Directions for this task: What you produce should be an exact transcription of the data, minus any pictures.

++++++++

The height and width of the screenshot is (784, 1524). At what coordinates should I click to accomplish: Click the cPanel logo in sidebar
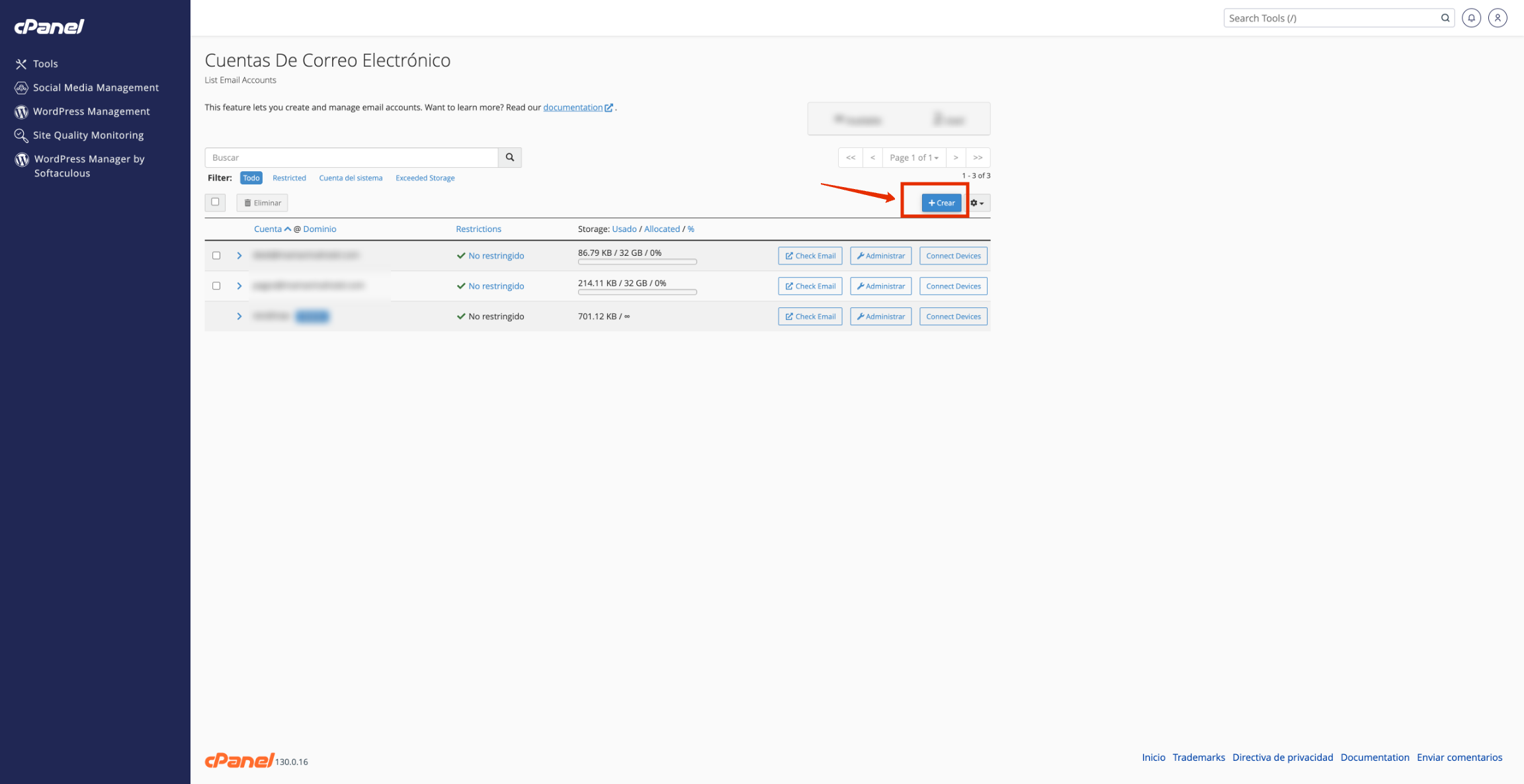tap(50, 26)
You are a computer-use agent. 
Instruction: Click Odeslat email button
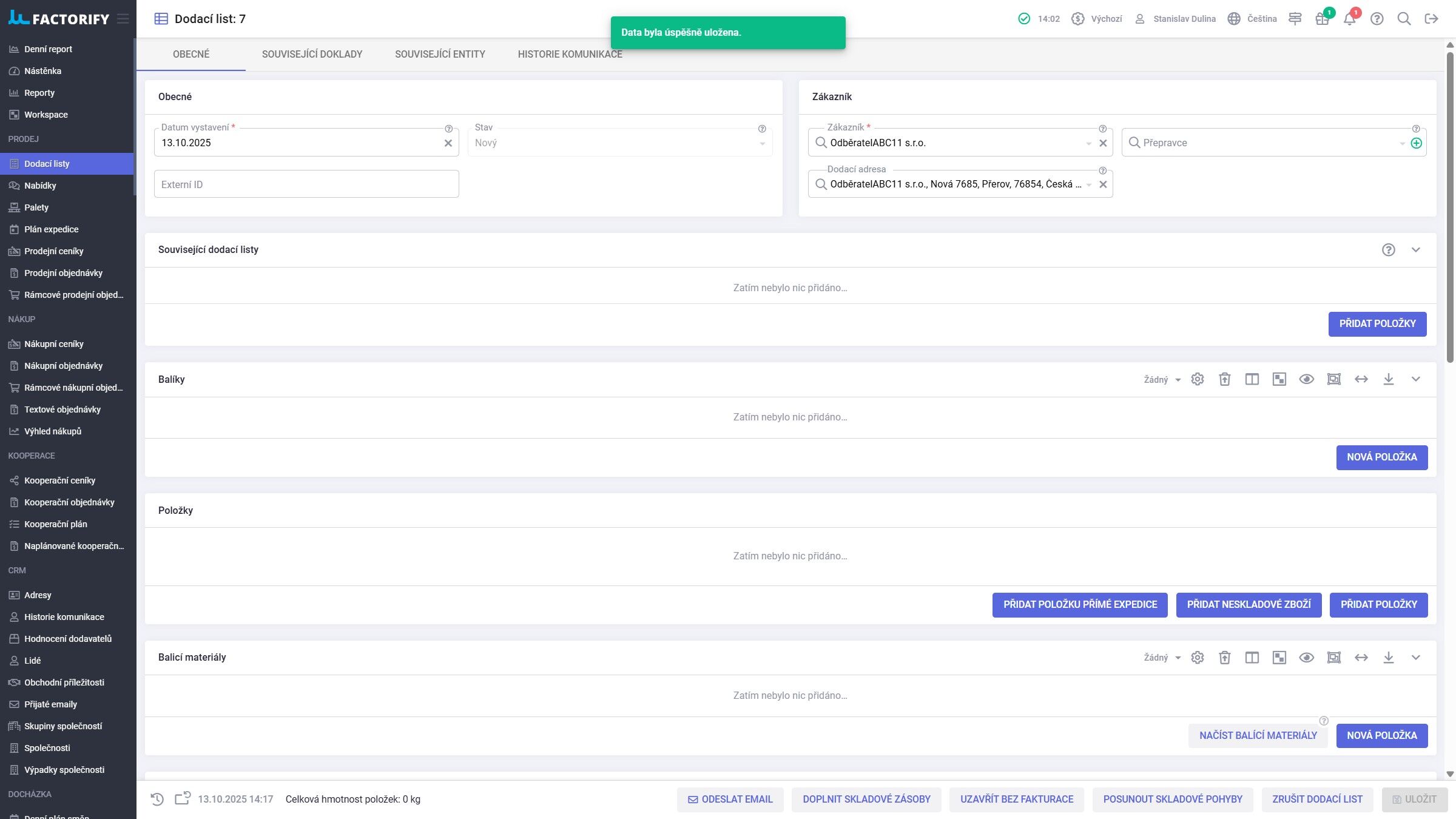click(730, 800)
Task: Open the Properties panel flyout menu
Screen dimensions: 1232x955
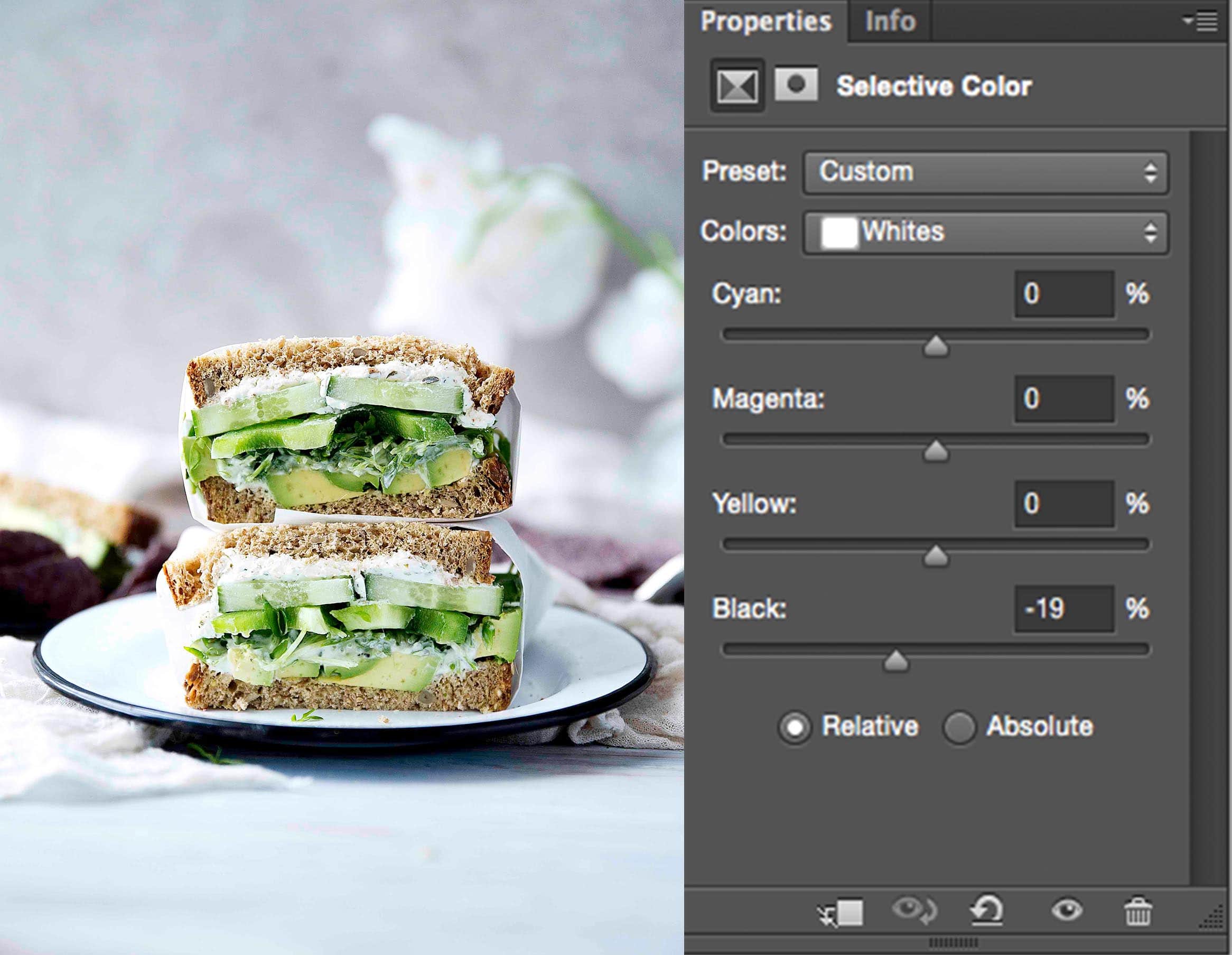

++++++++

Written solution:
The height and width of the screenshot is (784, 1524). At what coordinates should I click to accomplish: Click the cPanel logo in sidebar
tap(50, 26)
You are a computer-use agent. 
Instruction: Click Odeslat email button
click(730, 800)
Task: Open the Properties panel flyout menu
Screen dimensions: 1232x955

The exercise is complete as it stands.